5.20 Brokers and Financial Advisors. Other than as set forth on Schedule 5.20, no brokers or finders were used by the Company in connection with the financing contemplated hereby and the Company hereby agrees to indemnify and hold the Administrative Agent and the Holders harmless from and against any and all liabilities, costs and expenses (including reasonable attorney’s fees and court costs) suffered or incurred by the Administrative Agent or any such Holder as a result of any Person claiming to have acted as a broker or finder on behalf of the Company in connection with the transaction contemplated hereby. The provisions of this Section shall survive the expiration and termination of this Agreement and the payment of the Obligations.
ARTICLE VI.
AFFIRMATIVE COVENANTS
So long as any Commitment remains in effect or any Revolving Loan or other Obligation hereunder (other than, following the termination of this Agreement in accordance with its terms, any Obligation as to which no claim has been made) shall remain unpaid or unsatisfied, the Company shall:
6.01 Financial Statements.
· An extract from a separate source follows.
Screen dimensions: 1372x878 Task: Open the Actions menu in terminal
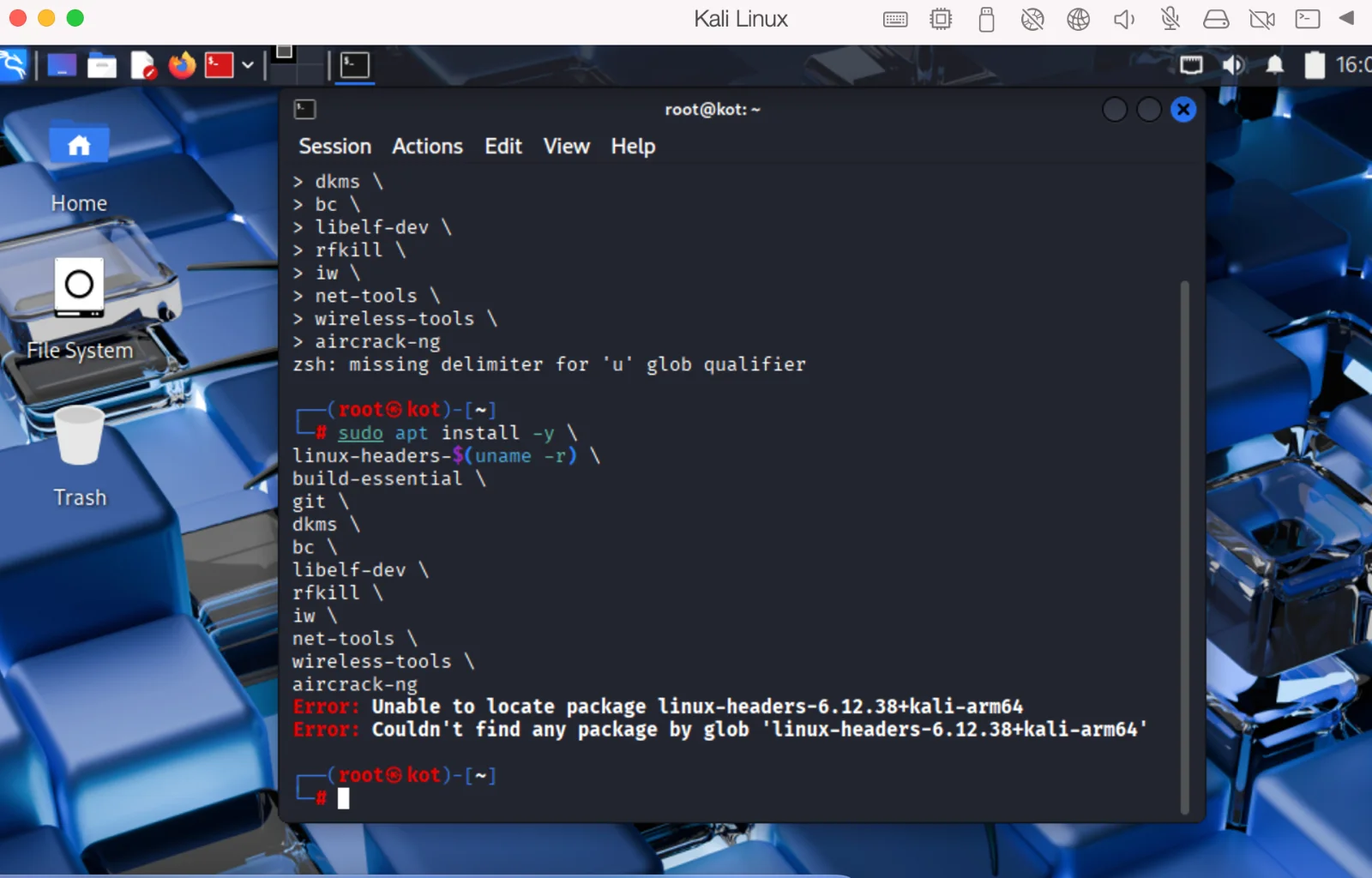[427, 147]
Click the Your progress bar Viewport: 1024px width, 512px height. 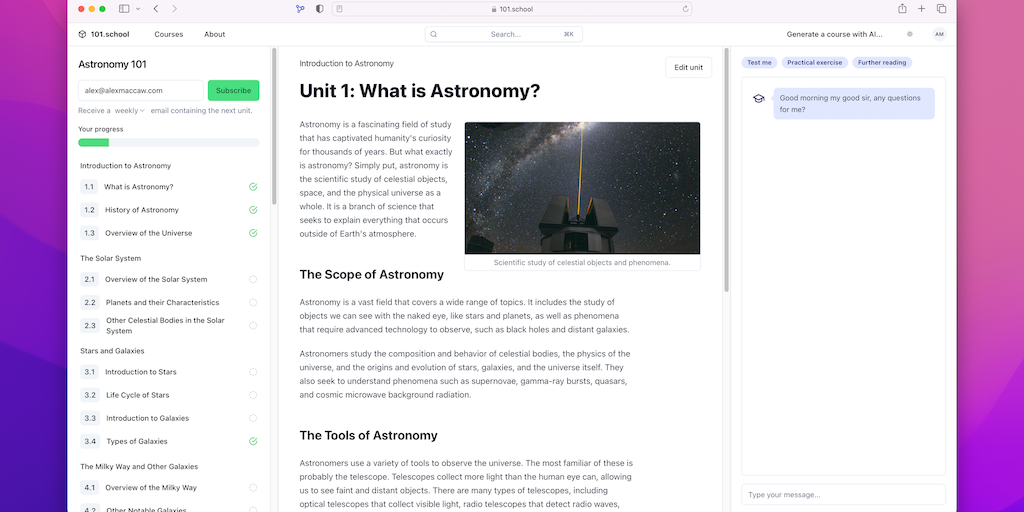click(168, 143)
Deliver to the Administrative Agent and, except as indicated below, each Holder, in form and detail reasonably satisfactory to the Administrative Agent:
(a) As soon as available, but in any event within 30 days after the end of each fiscal month of the Company (except the fiscal months that coincide with the end of each fiscal quarter and fiscal year), the unaudited consolidated balance sheets of the Company and its Subsidiaries as of the end of such fiscal month, together with consolidated statements of income for such fiscal month, in each case as prepared for the Company’s internal purposes and in form substantially similar to the monthly financial statements of the Company and its Subsidiaries delivered to the Administrative Agent prior to the date hereof (which for the avoidance of doubt, do not include monthly “true-up” adjustments to the allowance for loan loss reserve, the provision for credit losses, the equity compensation expense, incentive accruals and income tax expense) and certified by the chief financial officer, the controller or the treasurer of the Company;
(b) As soon as available, but in any event within 45 days after the end of each fiscal quarter of the Company (except the last fiscal quarter of each fiscal year of the Company), consolidated balance sheets of the Company and its Subsidiaries as of the end of such fiscal quarter, together with consolidated statements of income and cash flows for such fiscal quarter and for the period beginning with the first day of such fiscal year and ending on the last day of such fiscal quarter, certified by the chief financial officer, the controller or the treasurer of the Company; and
(c) As soon as available, but in any event within 120 days after the end of each fiscal year of the Company, consolidated balance sheets of the Company and its Subsidiaries as at the end of such fiscal year, and the related consolidated statements of income, cash flows and stockholders’ equity for such fiscal year, all in reasonable detail and prepared in accordance with GAAP, audited and accompanied by a report and opinion of an independent certified public accountant of nationally recognized standing, which report and opinion shall be prepared in accordance with generally accepted auditing standards and shall not be subject to any “going concern” or like qualification or exception or any qualification or exception as to the scope of such audit.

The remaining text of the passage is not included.